Ancient synagogue and mosaic unearthed in Galilee

Huqoq discovery dates back 1,500 years; artwork depicts biblical story of Samson

Huqoq mosaic with female face and inscription  (photo credit: Jim Haberman/IAA)
Huqoq mosaic with female face and inscription (photo credit: Jim Haberman/IAA)

The remains of an ancient synagogue with a striking mosaic floor have been uncovered in northern Israel, the Israel Antiquities Authority said Monday.

The synagogue was uncovered in a dig that ended last week north-west of the Sea of Galilee at the ruins of the town of Huqoq, next to a modern-day kibbutz with the same name. The synagogue dates to between the 4th and 6th centuries C.E., according to the Antiquities Authority.

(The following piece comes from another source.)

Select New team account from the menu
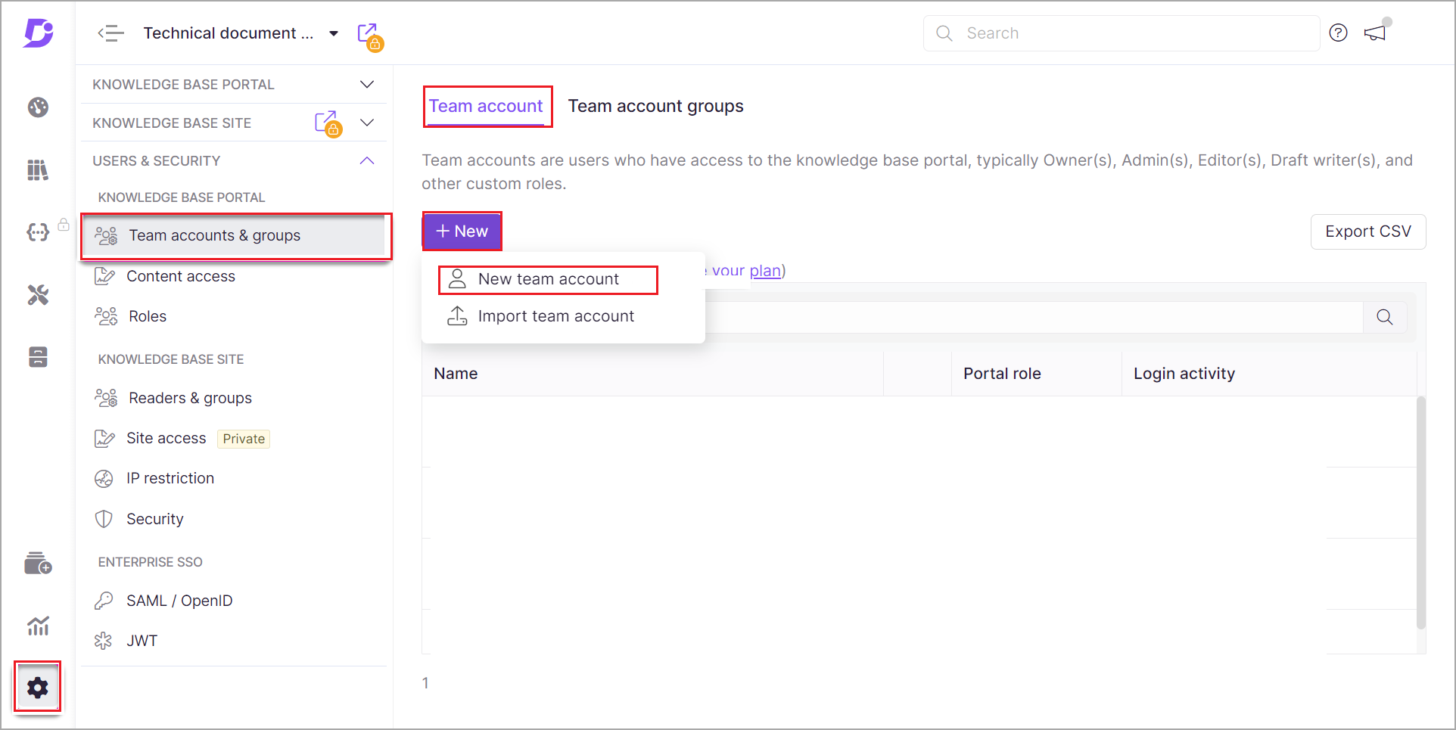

At the time, Jewish life in the land of Israel was largely centered in the north.

The mosaic includes depictions of the heads of women, a portrayal of the biblical hero Samson and two foxes with burning torches tied to their tails — a detail from the Samson story in the Book of Judges — and a damaged Hebrew inscription urging congregants to perform good deeds.

The dig was led by Jodi Magness of the University of North Carolina, along with Antiquities Authority archaeologists.

The mosaics at the synagogue display “high artistic quality,” Magness said in the Antiquities Authority announcement Monday.

“This, together with the monumental size of the stones used to construct the synagogue’s walls, suggest a high level of prosperity in this village, as the building clearly was very costly,” she said.

The mosaic has been covered to protect it, and will be displayed again when the 2013 dig season begins next summer, according to the Antiquities Authority.